- List of tasks -
[a] Answer these questions using the stand-up transcript below:
(i) Whose birthday was being celebrated at Red Lobster, and which birthday was it?
(ii) How long did the relationship last before the breakup?
(iii) What was the real reason the woman had a shaved head?
[b] Write what comes next in the stand-up transcript below, starting right after its final line.

Brooks Wheelan – Love, Drugs and Scabies – This Is Not Happening – Uncensored

Brooks Wheelan – Love, Drugs and Scabies – This Is Not Happening – Uncensored


– Those are two
amazing things.
Molly’s great.
Snorkeling’s great. Combine ’em, holy shit. I don’t care who you’re with. If you snorkel
with someone on molly, you will fall in love
immediately.[dark electronic music]♪ ♪– Welcome to
“This Is Not Happening.” [moaning] I’m your host, Roy Wood Jr. Ooh, nice teeth. [roaring] You boys have a good time. [whip snaps] Oh-hoh.Ladies.[muffled] Tonight’s episode
is all about romance. [cheers and applause] You know him from his album,
“This is Cool, Right?” Brooks Wheelan, everybody! [cheers and applause] – I’m gonna tell a story about the greatest love
I’ve ever had. It was four weeks long and then we broke up
for over a year. True love, guys. It happened like any
modern romance. Drunk as fuck
in a liquor store parking lot after I was at Red Lobster for my best friend’s
53rd birthday. And I was 26.
So that’s where I was in my life at this point. That’s where I was. So we’re drunk as shit
at Red Lobster and we’re like,
let’s get more booze. We’re in a liquor store
parking lot, I see a lady with cool pants. I’m a smooth motherfucker,
so I told her, hey, you got dope ass pants. And we just started
making out. Right there in the parking lot. Like two dumpster fires
in the night. Romance. It was disgusting, actually. People were like,
go to an alley. Have some self respect. What are you doing? Too much! But I was very into this girl. I was so into this girl.
She had a shaved head. I was like,
this is exotic. This is so exotic. Turns out later,
she had had lice. That’s why she had
a shaved head. I didn’t know that then. I thought it was
a fashion choice. It was a health choice. ‘Cause she had had dreadlocks
’cause she was a trustafarian. I don’t know if you know
what this is. It’s a trust fund hippie. It’s a hippie who has not
earned the lifestyle. Yeah, she’s not the best.
Okay, not a great– not a great persona
for hippies, all right? ‘Cause, like, she’d tell me a
lot about the hippie lifestyle. And that is the most important
part about being a hippie is having parents
who started a business. ‘Cause you need money
to be a hippie. You need money to not
give a shit about the world. It’s very important. There’s no hippies
at Quiznos, you know? Like, you need to be able
to have no job. You can’t be like,
dude, fuck the world. They’re like, yeah, it’s fine. I ordered
the Baja chicken sandwich. I would like it right now. But she taught me
about being a hippie. And I was into it.

[Records in a dataset]
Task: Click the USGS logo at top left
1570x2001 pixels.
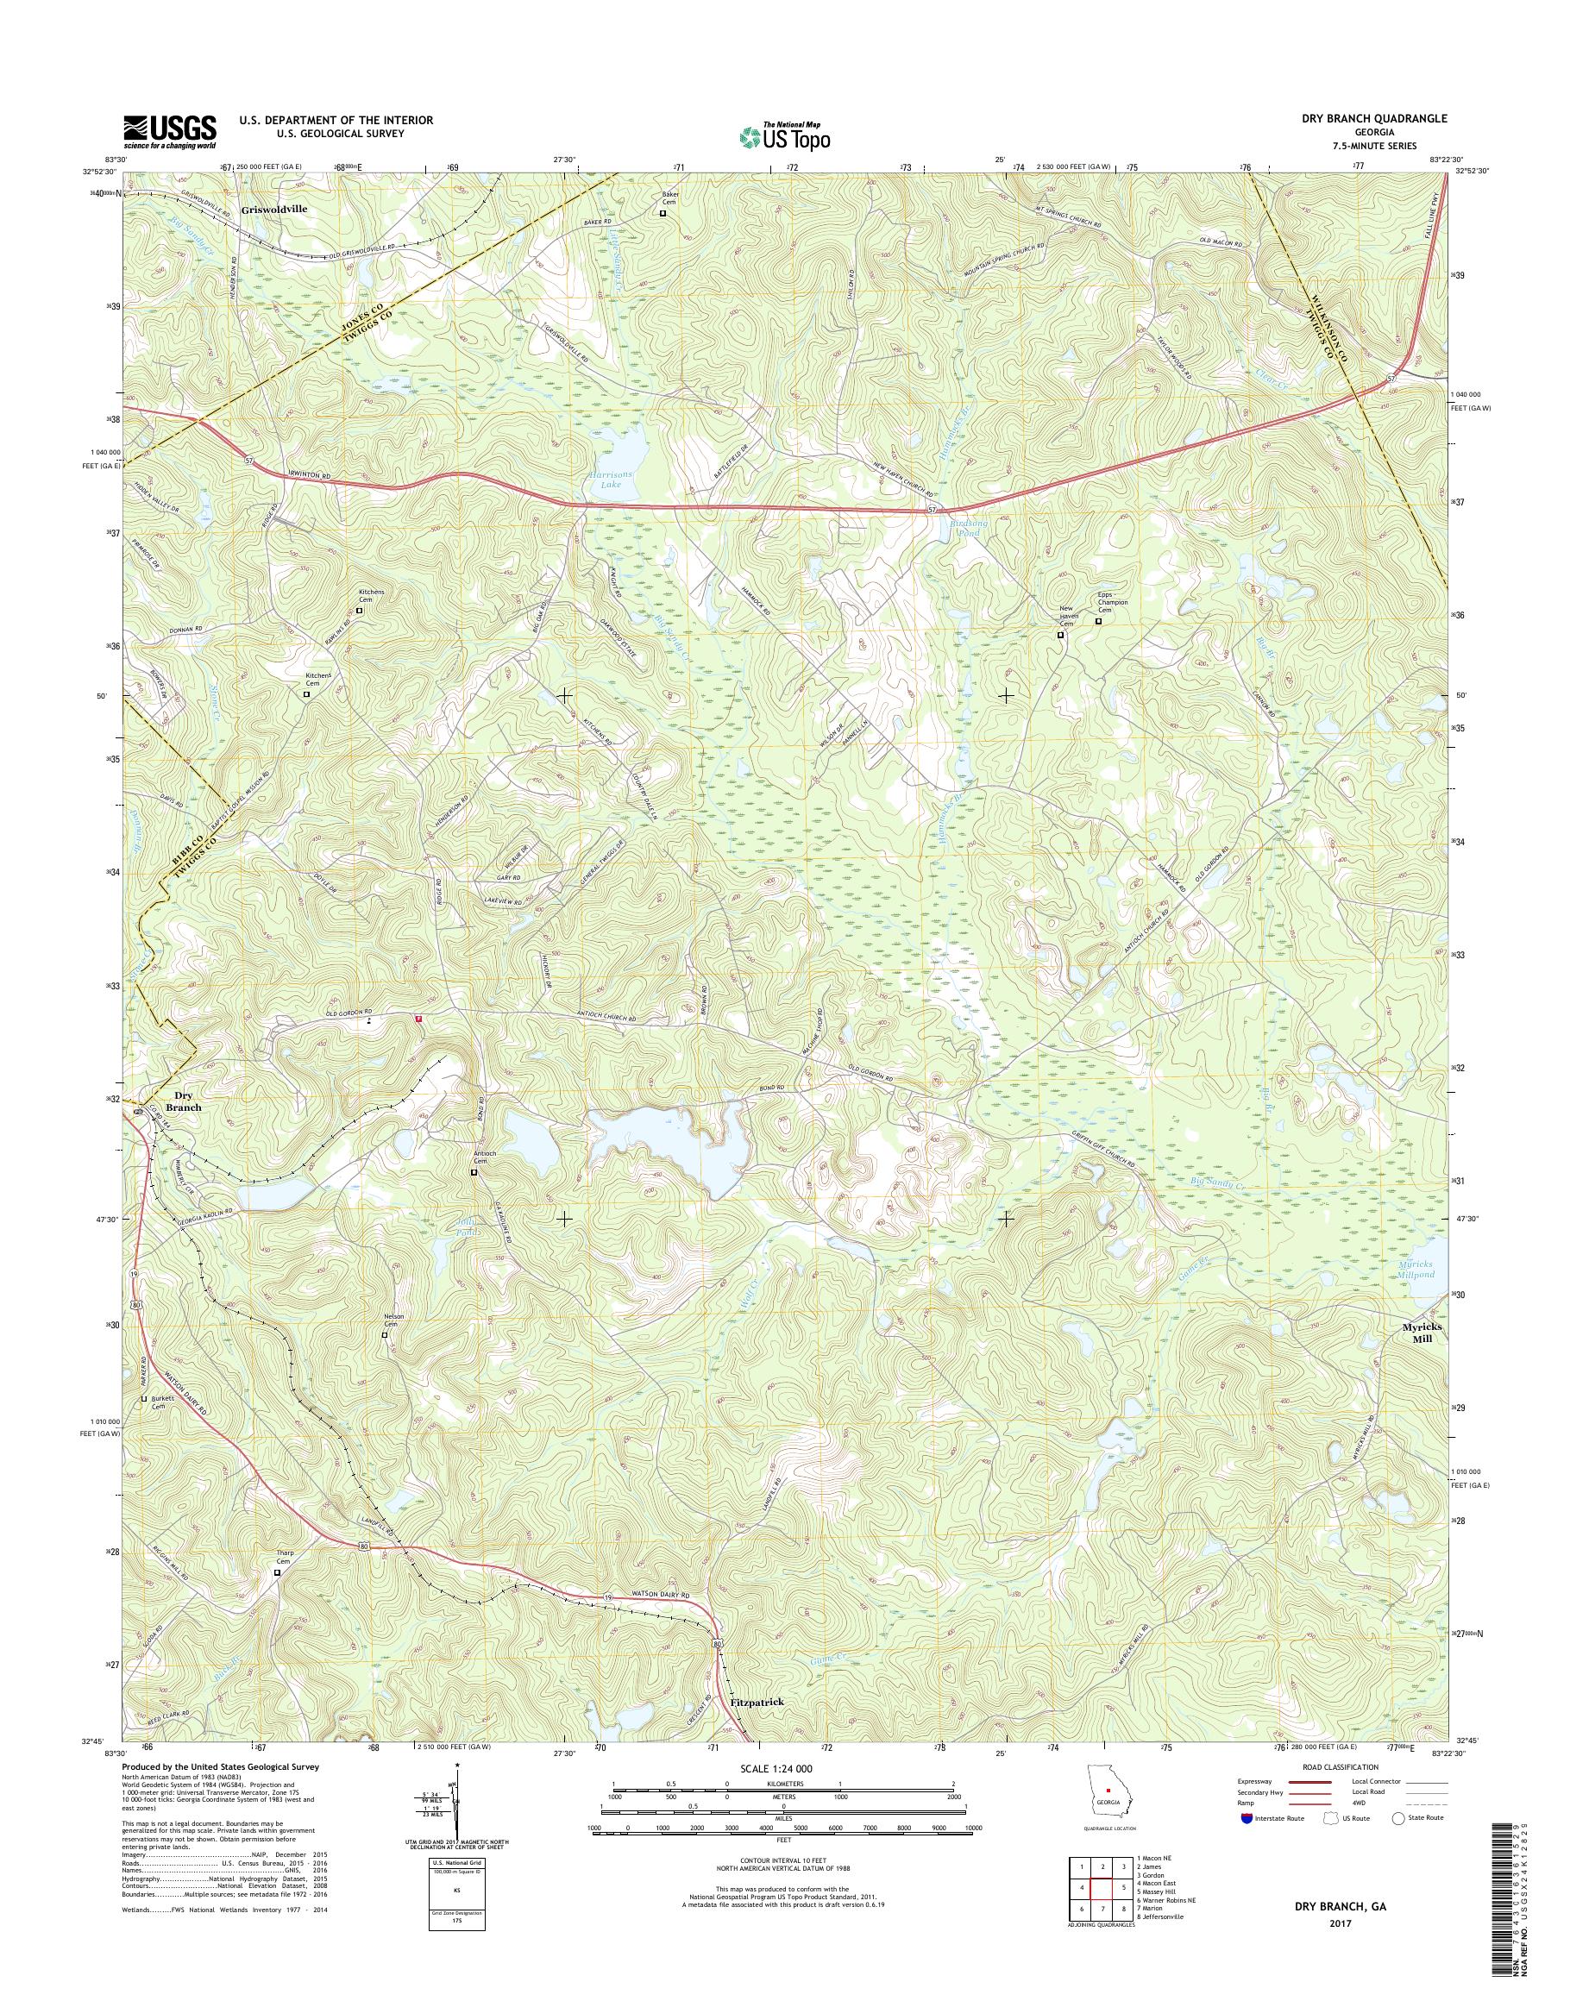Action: (170, 132)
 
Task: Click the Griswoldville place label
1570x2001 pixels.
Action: (274, 210)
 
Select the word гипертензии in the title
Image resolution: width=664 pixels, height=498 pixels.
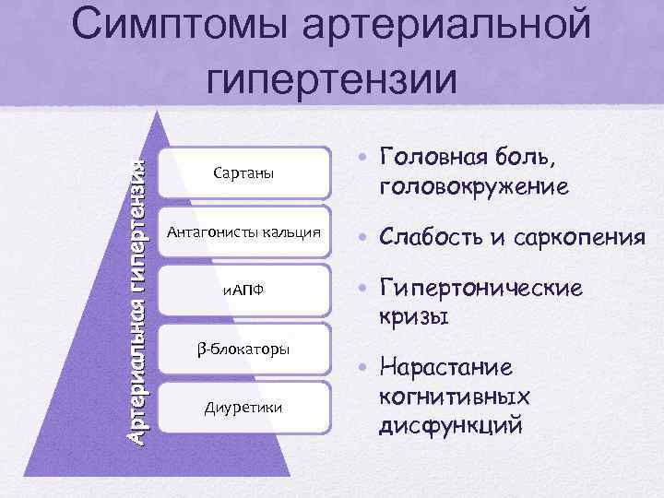click(332, 81)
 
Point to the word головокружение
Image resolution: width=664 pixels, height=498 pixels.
click(472, 187)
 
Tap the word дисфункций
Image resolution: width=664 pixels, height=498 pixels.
click(450, 426)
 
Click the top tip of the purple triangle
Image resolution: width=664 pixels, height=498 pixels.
click(167, 113)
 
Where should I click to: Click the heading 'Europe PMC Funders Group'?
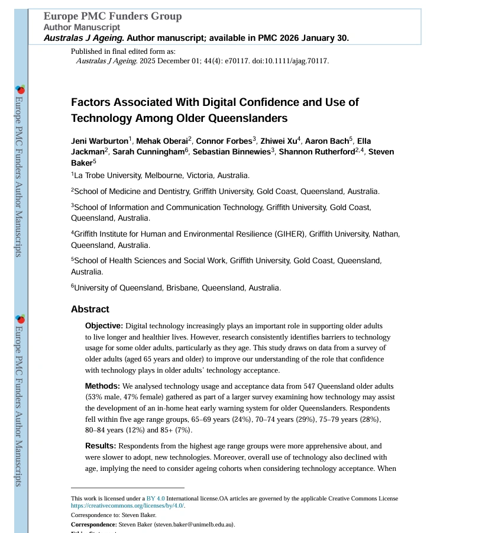point(112,17)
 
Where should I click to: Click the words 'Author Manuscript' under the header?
point(82,27)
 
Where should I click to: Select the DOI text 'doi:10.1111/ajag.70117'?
point(289,61)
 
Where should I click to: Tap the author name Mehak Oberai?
point(161,141)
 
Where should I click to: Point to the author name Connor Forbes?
point(224,141)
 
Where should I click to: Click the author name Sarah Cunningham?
point(148,152)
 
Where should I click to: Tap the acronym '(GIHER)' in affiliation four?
point(289,234)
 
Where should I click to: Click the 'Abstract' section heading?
point(90,309)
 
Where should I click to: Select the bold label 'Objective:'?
point(104,326)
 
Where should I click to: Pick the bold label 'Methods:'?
point(102,386)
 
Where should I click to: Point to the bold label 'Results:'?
point(101,446)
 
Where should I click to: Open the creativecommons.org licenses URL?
point(127,506)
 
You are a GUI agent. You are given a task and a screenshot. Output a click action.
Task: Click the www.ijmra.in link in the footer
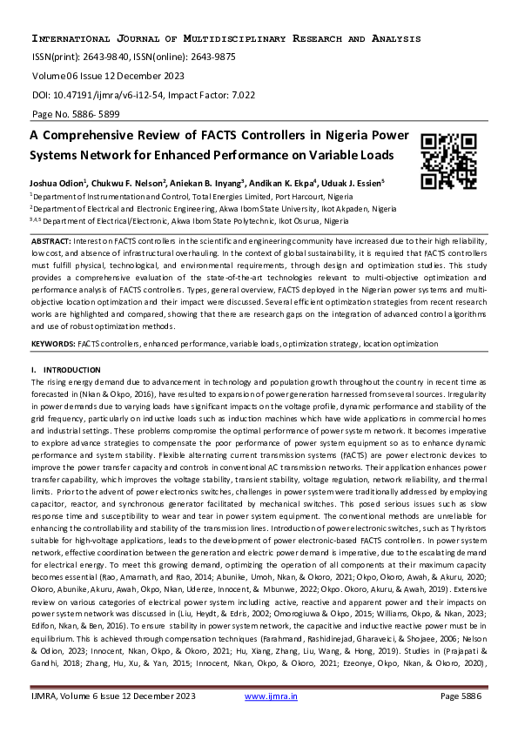(x=272, y=721)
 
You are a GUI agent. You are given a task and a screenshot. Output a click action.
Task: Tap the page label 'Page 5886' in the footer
(x=466, y=721)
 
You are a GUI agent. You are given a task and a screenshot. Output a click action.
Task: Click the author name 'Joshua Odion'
(x=59, y=184)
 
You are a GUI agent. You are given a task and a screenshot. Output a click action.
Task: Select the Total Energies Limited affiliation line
(x=180, y=197)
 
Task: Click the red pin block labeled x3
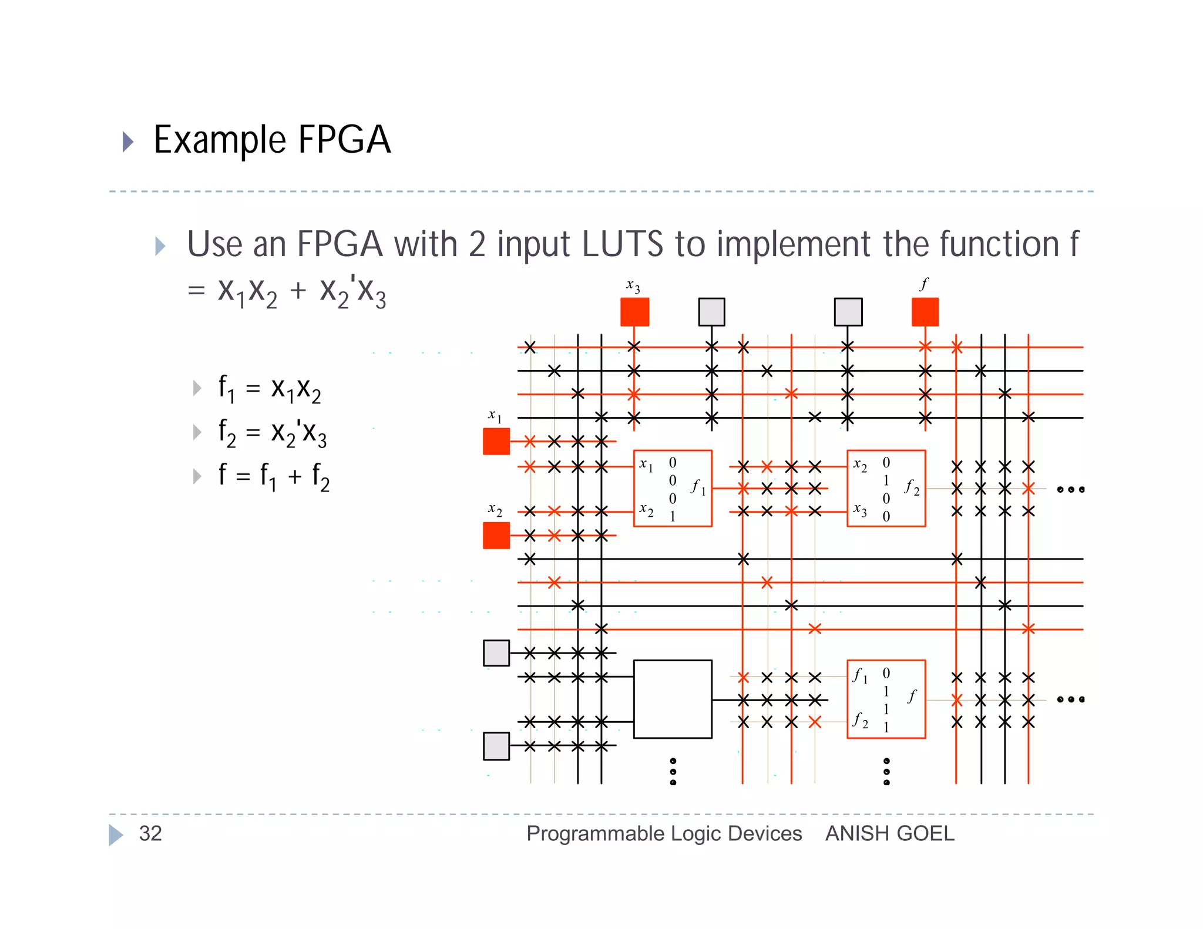coord(634,312)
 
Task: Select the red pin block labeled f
coord(925,312)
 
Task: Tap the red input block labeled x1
coord(496,441)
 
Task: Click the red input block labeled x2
coord(496,536)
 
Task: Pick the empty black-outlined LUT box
coord(673,699)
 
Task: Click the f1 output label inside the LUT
coord(698,487)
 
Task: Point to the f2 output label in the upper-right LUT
coord(912,487)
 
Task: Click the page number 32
coord(150,833)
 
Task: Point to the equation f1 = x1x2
coord(270,388)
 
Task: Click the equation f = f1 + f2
coord(274,476)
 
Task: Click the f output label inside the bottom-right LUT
coord(912,696)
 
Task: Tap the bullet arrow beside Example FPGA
coord(127,142)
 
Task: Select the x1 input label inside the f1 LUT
coord(646,465)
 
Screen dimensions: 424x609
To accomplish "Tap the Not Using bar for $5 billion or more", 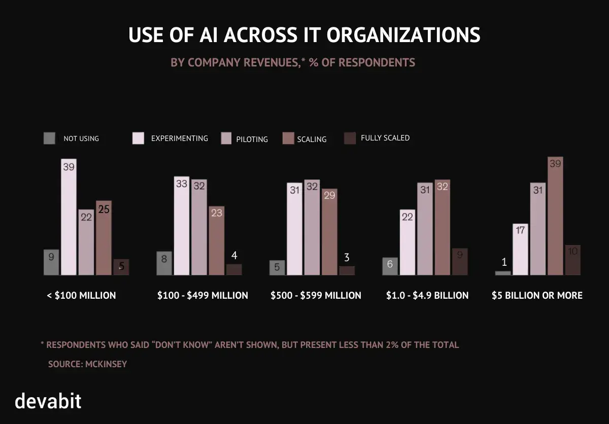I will [x=503, y=273].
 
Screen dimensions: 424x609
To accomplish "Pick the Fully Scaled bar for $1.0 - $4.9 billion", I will [x=459, y=262].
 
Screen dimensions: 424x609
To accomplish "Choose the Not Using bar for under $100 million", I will [x=51, y=262].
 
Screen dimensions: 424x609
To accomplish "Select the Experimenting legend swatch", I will [x=139, y=138].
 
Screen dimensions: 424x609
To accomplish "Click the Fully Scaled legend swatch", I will [x=350, y=138].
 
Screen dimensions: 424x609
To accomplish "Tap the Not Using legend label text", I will [x=81, y=138].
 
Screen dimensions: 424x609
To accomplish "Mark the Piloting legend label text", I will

- Responses for each task -
[a]
(i) The speaker's best friend's 53rd birthday.
(ii) Four weeks.
(iii) She had had lice.

[b]
I was like, this is cool. This is all great, this is all
fantastic, this is wonderful. And two weeks into
meeting this lovely lady, we went to Maui and we went to
her house that she had. We broke into it. We did and we rented mopeds in
Maui and she took her top off on the mopeds
while we’re riding around. I was like,
there’s people around. She’s like, it doesn’t matter.
And I’m like, you’re the coolest motherfucker
I’ve ever met. Like, this is amazing. You don’t care who sees your
boobs! This is crazy! This is amazing! And then we stopped
at a beach. And she had a fanny pack. And she pulled out of the fanny
pack weed, coke and molly. Which is too much. That’s too much. I was like, what?
Why all three on this daytrip? How come? Leave two at home.
Let’s pick one. Let’s pick–this is
a different crime, now. This is–this is
a different crime. If we get caught with weed,
they’re like, look at these lovebirds. If we get caught with weed,
coke and molly, we’re fuckin’ drug kingpins. And I think you’re fantastic
And I’m gonna be chivalrous. And I’m gonna jump
on their grenade and be like, it’s all my drugs, get out of here, babe! You’re a crazy hippie.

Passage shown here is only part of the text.